Select and copy out every line in the records containing "Heart".

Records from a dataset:
# # # # #

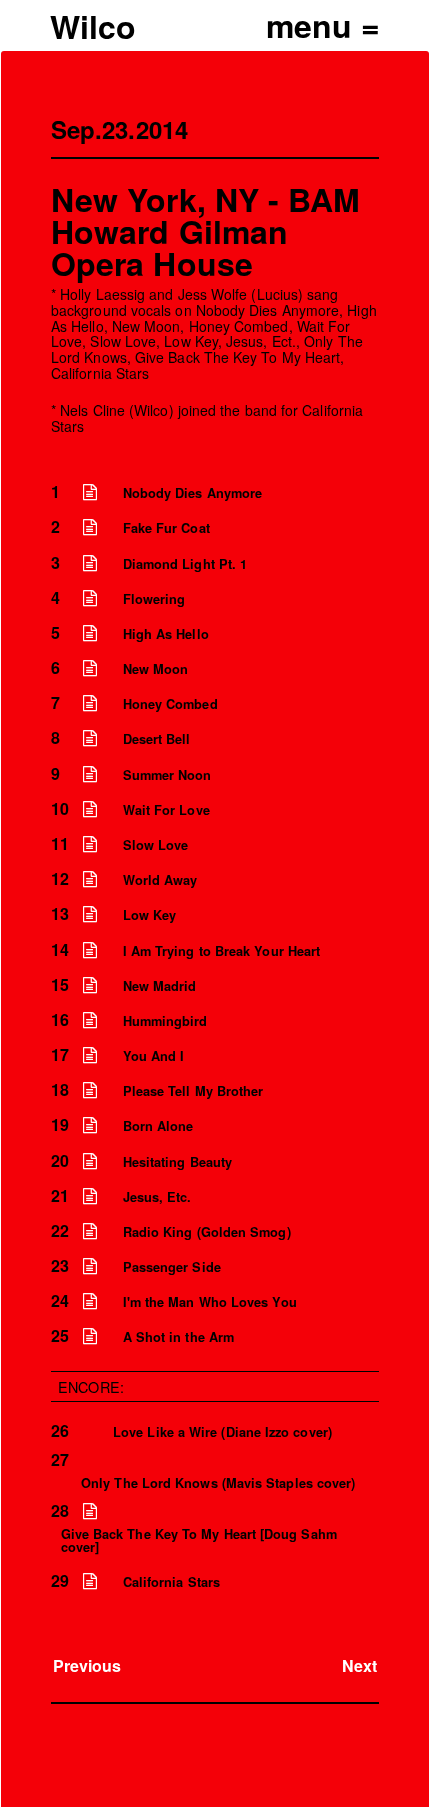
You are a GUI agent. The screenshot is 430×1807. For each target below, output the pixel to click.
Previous (87, 1665)
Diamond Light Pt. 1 (185, 564)
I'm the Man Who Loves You (210, 1302)
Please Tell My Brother (193, 1091)
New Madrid (160, 986)
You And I (154, 1056)
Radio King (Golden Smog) (207, 1232)
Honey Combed (170, 704)
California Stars (171, 1582)
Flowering (154, 599)
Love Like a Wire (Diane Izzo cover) (222, 1432)
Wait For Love (166, 810)
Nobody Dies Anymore (193, 493)
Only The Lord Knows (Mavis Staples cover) (218, 1483)
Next (359, 1665)
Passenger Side (172, 1267)
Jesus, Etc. (157, 1197)
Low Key (150, 915)
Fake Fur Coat (166, 528)
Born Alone (158, 1126)
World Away (160, 880)
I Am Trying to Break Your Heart (221, 951)
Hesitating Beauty (177, 1162)
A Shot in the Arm (178, 1337)
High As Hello (166, 634)
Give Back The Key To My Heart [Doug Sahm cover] (199, 1540)
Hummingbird (165, 1021)
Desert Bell (157, 739)
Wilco (93, 26)
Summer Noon (167, 775)
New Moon (156, 669)
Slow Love (156, 845)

# # # # #

Answer:
I Am Trying to Break Your Heart (221, 951)
Give Back The Key To My Heart [Doug Sahm cover] (199, 1540)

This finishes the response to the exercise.